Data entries
*** Begin section ***
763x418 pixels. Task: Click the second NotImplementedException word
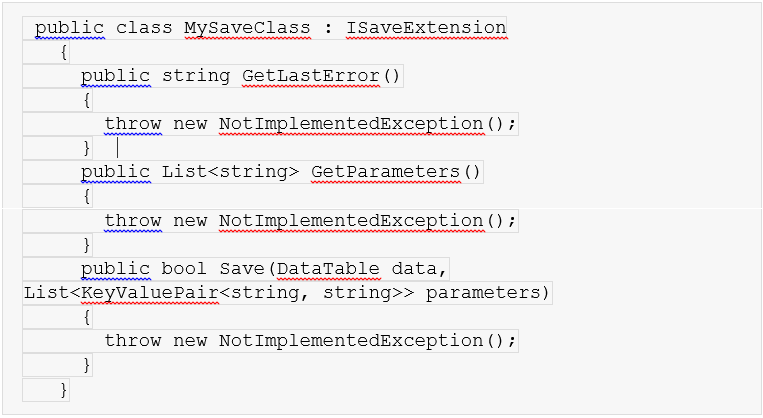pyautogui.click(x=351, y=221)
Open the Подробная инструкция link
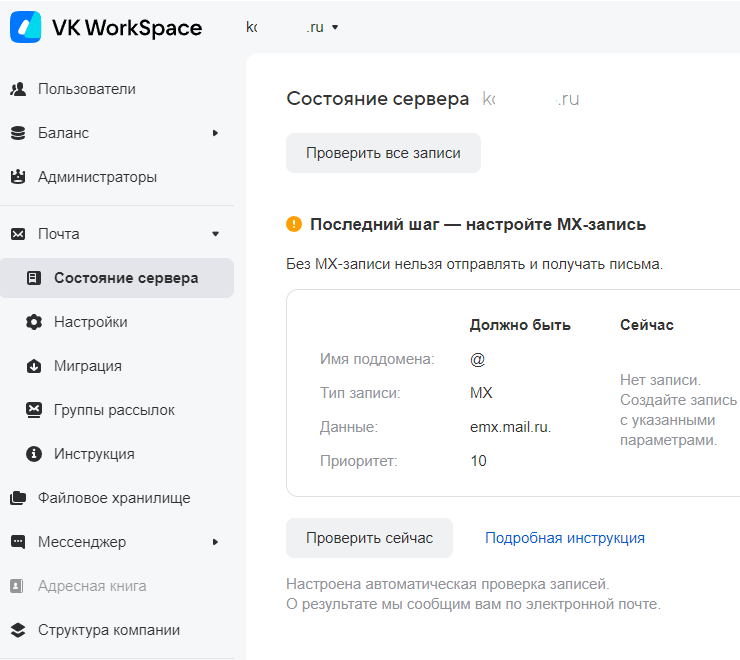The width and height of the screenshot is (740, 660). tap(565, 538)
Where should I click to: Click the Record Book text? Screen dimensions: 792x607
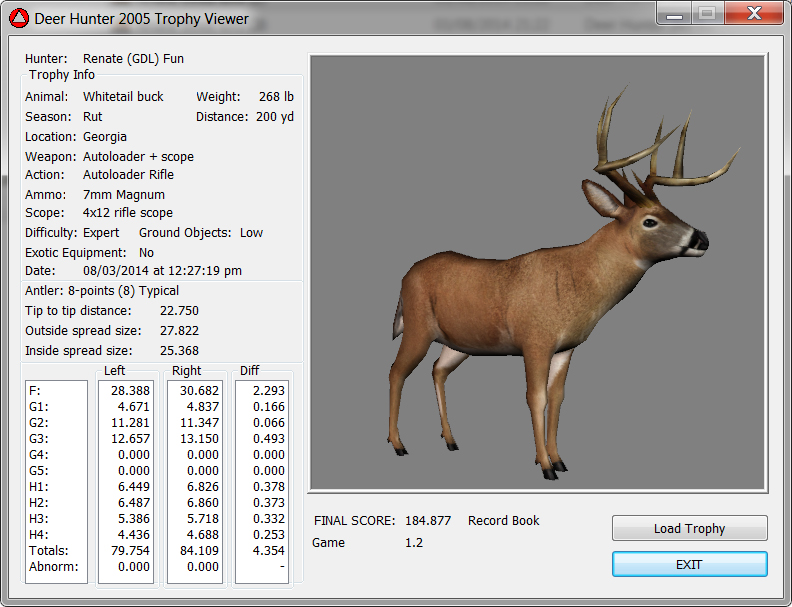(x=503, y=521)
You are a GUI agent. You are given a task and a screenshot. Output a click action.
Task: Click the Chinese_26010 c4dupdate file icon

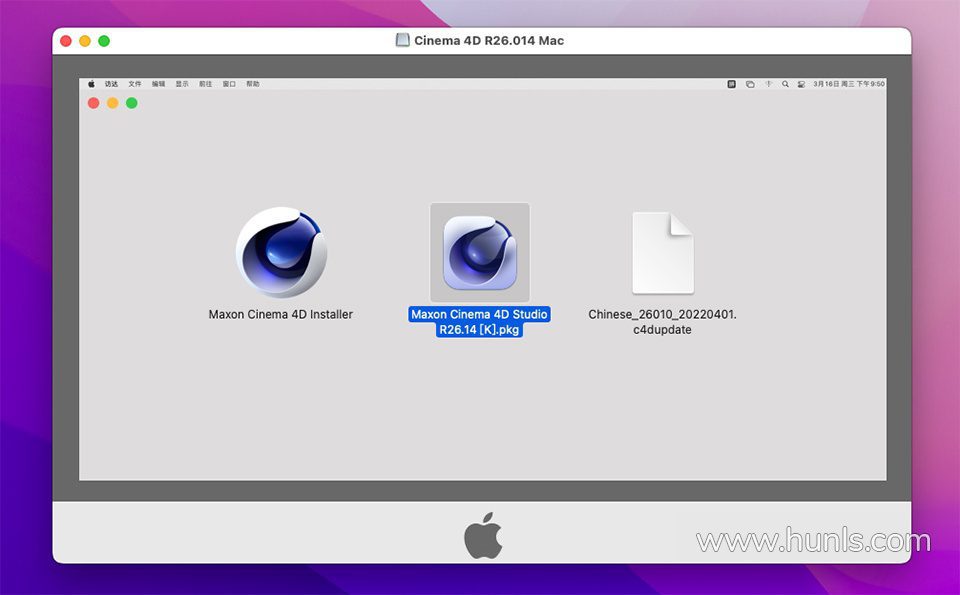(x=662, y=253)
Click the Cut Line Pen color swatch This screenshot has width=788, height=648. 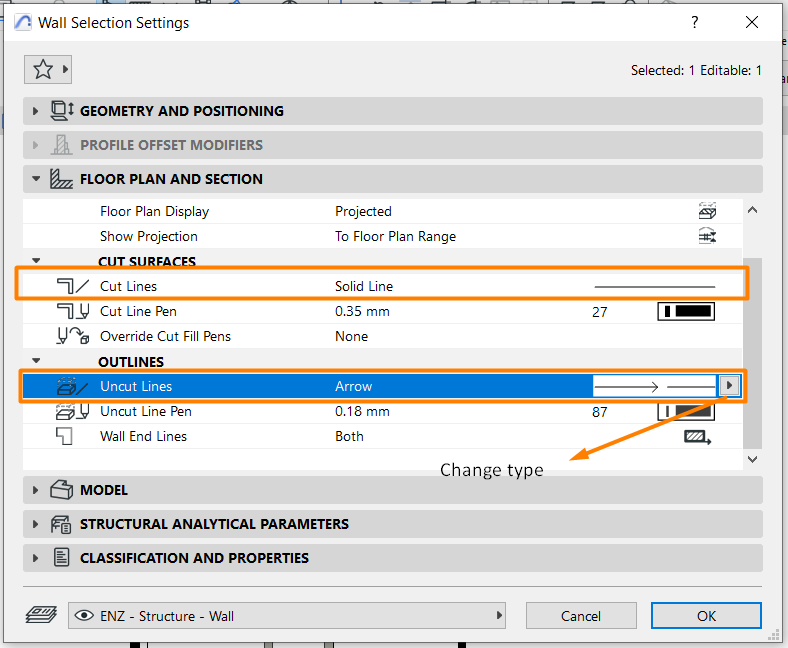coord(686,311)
*** End section ***
In the records above, find the line with "Open the Подробная инструкция link". Print exactly from there through the line with "You are a GUI", minus the pictures.

Open the Подробная инструкция link
The width and height of the screenshot is (740, 660). tap(565, 538)
Where should I click to: Click the Record Book text? Screen dimensions: 792x607
(x=503, y=521)
You are a GUI agent. You are given a task and a screenshot. Output a click action.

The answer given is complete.